The real constraint is fragmentation. Too many systems function effectively in isolation but fail to connect seamlessly across the ecosystem. That missing layer is interoperability.
Until it is treated as core infrastructure, not an afterthought, Africa will continue to underutilise one of its most significant economic opportunities.
This challenge is not unique to Africa. Other markets have grappled with fragmented systems, legacy infrastructure, settlement delays, and closed-loop networks. The difference is that some made a deliberate infrastructure choice: shared rails first, products second. India did this with UPI, and Brazil with PIX.

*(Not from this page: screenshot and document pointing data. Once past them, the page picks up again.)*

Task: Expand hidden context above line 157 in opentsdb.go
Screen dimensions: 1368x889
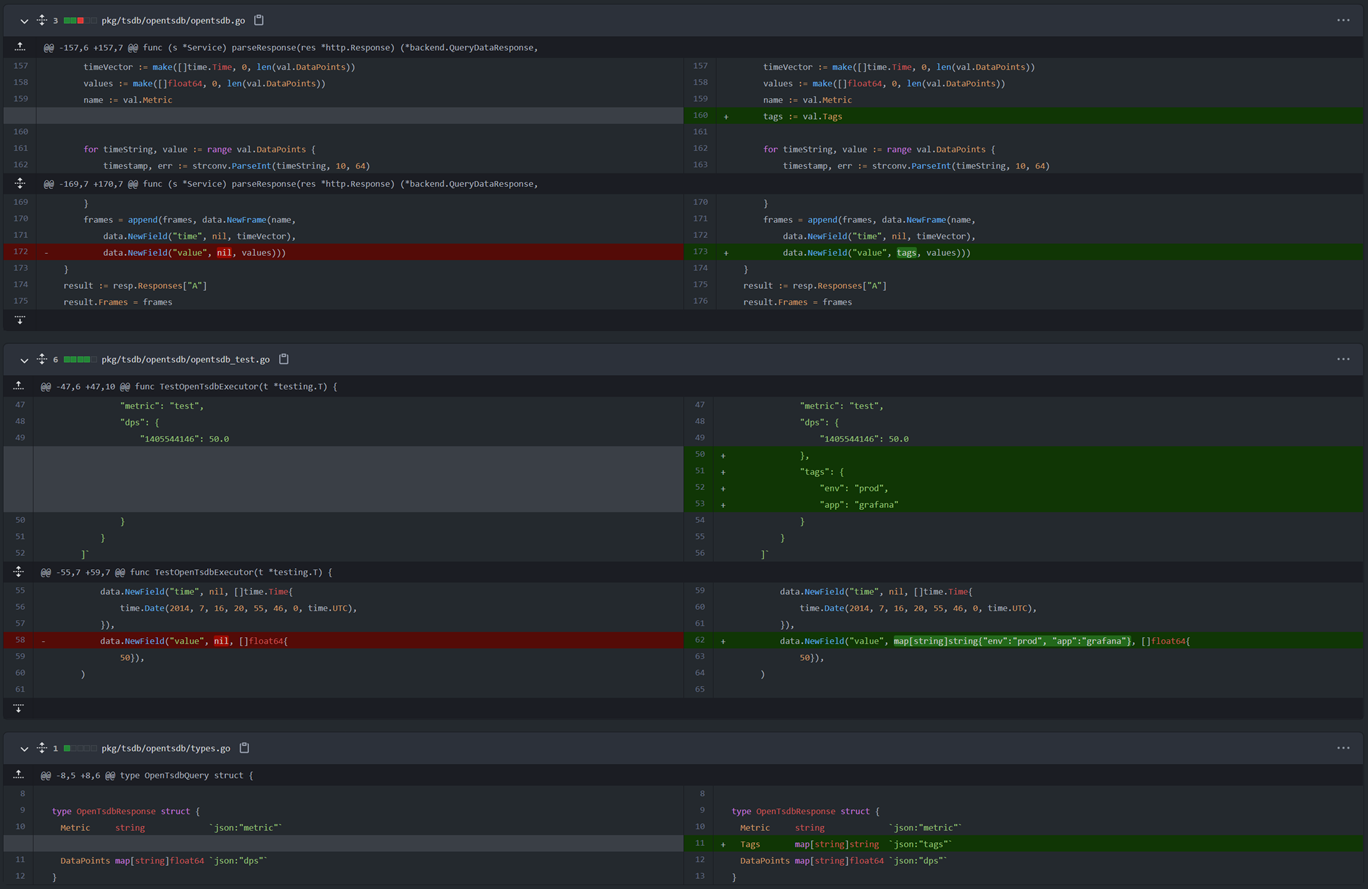Action: click(x=19, y=46)
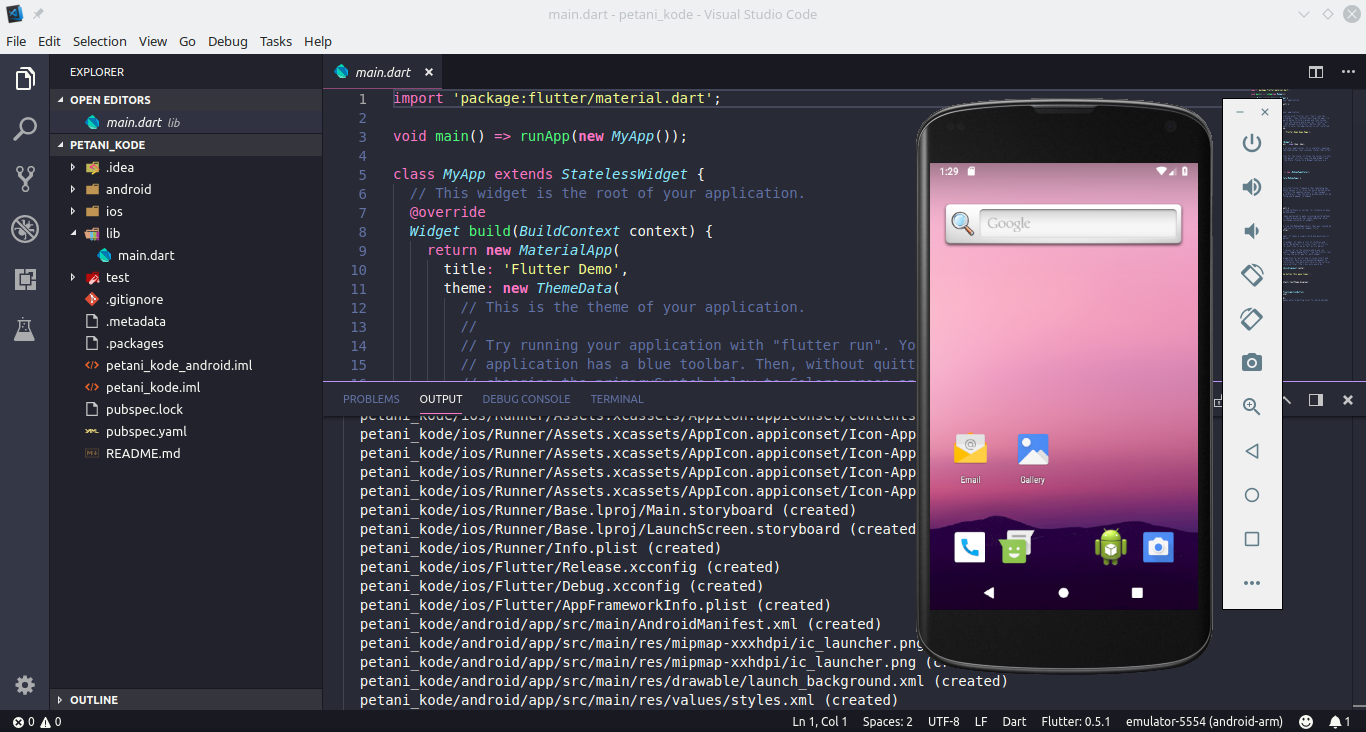This screenshot has height=732, width=1366.
Task: Click the Google search bar on the emulator
Action: (x=1062, y=224)
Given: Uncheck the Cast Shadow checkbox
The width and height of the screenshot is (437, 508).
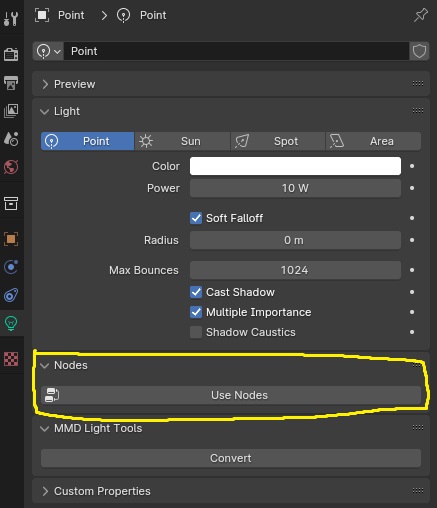Looking at the screenshot, I should tap(196, 292).
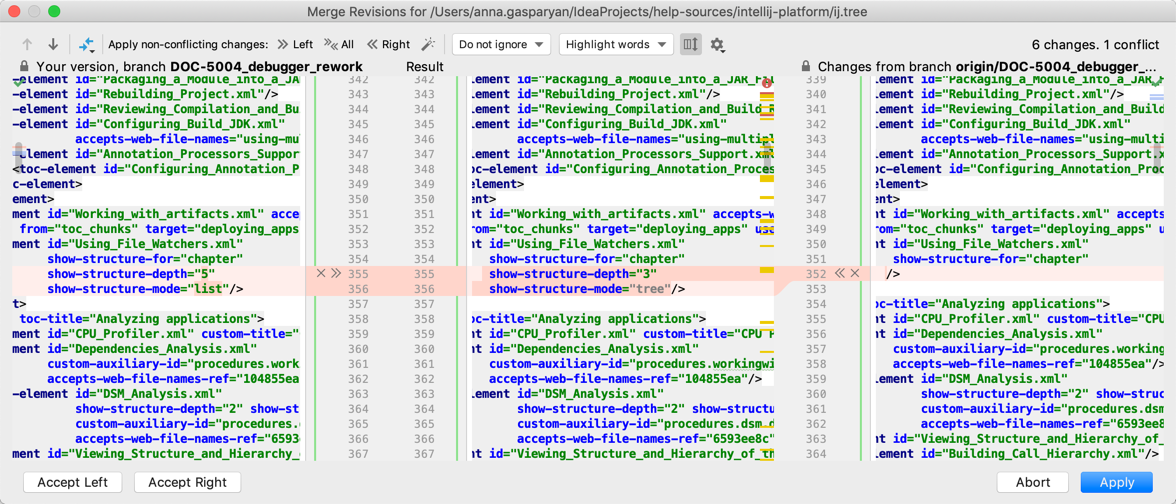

For Africa, the opportunity is not to replicate these models, but to learn from their sequencing and build for local realities. A transfer from a Lagos bank account to a mobile money wallet in Nairobi should settle almost instantly. When it does not, the limitation is not demand or innovation, it is an infrastructure decision yet to be made. With strong fintech activity, high mobile penetration, and accelerating cross-border trade, Africa is well-positioned to build payments infrastructure that is modern, inclusive, scalable, and truly interoperable.
When interoperability is embedded as infrastructure, the entire payments ecosystem shifts. Payments cease to be isolated channels and become shared rails that banks, fintechs, governments, corporates, merchants, and consumers can rely on.
Collections become simpler. Disbursements accelerate. Reconciliation improves. Settlement grows more transparent. Fraud monitoring strengthens through enhanced visibility across the ecosystem. This is where the real value lies: innovation accelerates because institutions are no longer building around fragmentation; they are building on trusted infrastructure.
At Hydrogen, this is the problem we set out to solve from the outset. Four years of research across African markets, studying payment dynamics country by country and sector by sector, have informed an infrastructure designed for simplicity of integration, true interoperability across wallets, accounts, and cards, and embedded data intelligence that enables institutions to grow and unlock new revenue streams.
The vision is clear: a single integration that unlocks access to multiple markets and transaction types, transforming financial institutions from participants in the ecosystem into orchestrators of it.
The conditions for Africa to lead in payments have never been stronger. Demand is clear. Mobile penetration is high. Digital adoption is accelerating. The appetite for real-time, cross-border commerce continues to grow. What remains is the infrastructure decision.
Institutions and infrastructure players that prioritise interoperability today will keep pace with global standards and help define them. Africa has a clear pathway to move from being described as a high-growth market with untapped potential to becoming a globally recognised standard-setter for modern payments.
That future is closer than it appears. The foundation simply has to come first.